Белка кивнула. Теперь лучше искупаться, чтобы смыть испарину, проступившую на коже не из-за бега, а жестоких слов. Она напоминает ему мать. Ужас! Она уже не цельная личность, которая зовётся дочерью — она нечто, за что несут перед законом ответственность, и призрак… Фантом потерянной женщины, которая, Белка надеялась, навсегда исчезла из их жизни. От неё сейчас будто отрезали часть. Одним ударом ножа мясника отсекли маленькую девочку, мечтающую, чтобы её полюбили просто за то, что она есть. А теперь тот человек, за любовь которого она столько лет боролась, бежит от той части неё, которой никогда не существовало и не существует. Мать никогда не носила длинных волос, и цвет их был чуть ли не на три тона светлее. Как она может напоминать ему Алину? Как!

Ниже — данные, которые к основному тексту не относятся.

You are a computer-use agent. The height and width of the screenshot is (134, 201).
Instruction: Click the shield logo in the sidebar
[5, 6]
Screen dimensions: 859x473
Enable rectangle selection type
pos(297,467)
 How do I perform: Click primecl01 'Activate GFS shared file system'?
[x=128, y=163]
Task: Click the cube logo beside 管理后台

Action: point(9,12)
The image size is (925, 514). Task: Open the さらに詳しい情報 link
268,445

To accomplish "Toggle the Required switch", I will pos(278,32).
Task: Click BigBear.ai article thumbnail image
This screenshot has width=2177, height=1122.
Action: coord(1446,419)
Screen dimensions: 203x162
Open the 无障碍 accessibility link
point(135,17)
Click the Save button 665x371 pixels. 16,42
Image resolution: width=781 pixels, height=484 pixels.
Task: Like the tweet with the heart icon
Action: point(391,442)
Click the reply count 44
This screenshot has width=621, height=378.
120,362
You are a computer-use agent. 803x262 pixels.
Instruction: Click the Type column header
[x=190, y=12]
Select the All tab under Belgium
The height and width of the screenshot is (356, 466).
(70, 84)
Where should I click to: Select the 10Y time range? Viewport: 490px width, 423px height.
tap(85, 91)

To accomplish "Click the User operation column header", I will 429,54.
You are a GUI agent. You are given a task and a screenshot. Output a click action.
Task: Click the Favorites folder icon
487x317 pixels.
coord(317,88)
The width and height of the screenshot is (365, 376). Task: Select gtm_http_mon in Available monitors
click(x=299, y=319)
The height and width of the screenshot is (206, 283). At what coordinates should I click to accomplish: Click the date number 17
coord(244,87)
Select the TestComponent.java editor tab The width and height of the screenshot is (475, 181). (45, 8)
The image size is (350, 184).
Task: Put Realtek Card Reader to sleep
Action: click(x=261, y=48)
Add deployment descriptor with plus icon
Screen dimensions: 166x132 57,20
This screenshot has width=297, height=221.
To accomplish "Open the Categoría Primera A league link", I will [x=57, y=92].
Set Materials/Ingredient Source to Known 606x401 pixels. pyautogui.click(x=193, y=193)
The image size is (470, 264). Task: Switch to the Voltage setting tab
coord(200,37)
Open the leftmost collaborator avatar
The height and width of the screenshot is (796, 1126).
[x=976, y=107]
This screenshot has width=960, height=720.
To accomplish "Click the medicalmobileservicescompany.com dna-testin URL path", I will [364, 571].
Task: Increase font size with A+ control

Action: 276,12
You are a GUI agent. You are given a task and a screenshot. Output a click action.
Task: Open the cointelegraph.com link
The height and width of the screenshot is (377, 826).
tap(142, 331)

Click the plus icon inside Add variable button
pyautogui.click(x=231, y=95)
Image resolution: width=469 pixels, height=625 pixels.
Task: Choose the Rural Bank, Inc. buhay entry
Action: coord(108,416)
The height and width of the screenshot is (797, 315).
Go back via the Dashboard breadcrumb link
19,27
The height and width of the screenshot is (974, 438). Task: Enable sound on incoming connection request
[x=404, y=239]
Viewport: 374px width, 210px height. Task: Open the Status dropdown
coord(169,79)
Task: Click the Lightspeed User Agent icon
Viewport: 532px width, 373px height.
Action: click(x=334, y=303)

Мартин бросился в воду первым. Белка замешкалась, потому что чуть не упустила в шортах прорезиненный шнурок. Они встретились там, где вода доходила обоим до подбородка. Как зеркало, она растекалась во все стороны, почти не дрожа.
— Сплаваем до буйков? — предложил Мартин, и она согласно кивнула.
Море почти не сопротивлялось пловцам. Усталые мышцы расслабились, дурные мысли отступили, оставив обоих наедине с водной стихией. Они вылезли на берег довольные и почти на том же месте, где и зашли в воду. Белка потянулась, подставив мокрое лицо солнцу.
— Знаешь, а я ещё разок сплаваю, чтобы окончательно проснуться.
Отговаривать Мартина было бесполезно. С ногами на ширине плеч, одна рука на бедре, другая у лба, Белка следила за удаляющейся точкой. Когда голова Мартина слилась с морем, Белка тяжело вздохнула. Чёртов танец! Может, не пригласи она Мартина потанцевать, он никогда бы не признался, что тяготится её обществом. Вот так, то, что должно дарить радость, в миг разрушило радужный мир детства, точно мыльный пузырь.
Ах, Мартин, Мартин… Белка покачала головой… Море эхом откликнулось именем отчима, и по спине Белки пробежал холодок. Она даже на цыпочки приподнялась, будто могла заглянуть за линию горизонта, и тут же осела под тяжестью полотенца. В ушах снова звучало родное имя, но теперь Белка знала источник звука. Выскользнув из-под полотенца, она оказалась лицом к лицу с Денисом. «Ты следишь за мной?» — готовилась выкрикнуть она, но он не думал замолкать:
— Нынешнего кандидата, выходит, зовут Мартин, и он отличный пловец?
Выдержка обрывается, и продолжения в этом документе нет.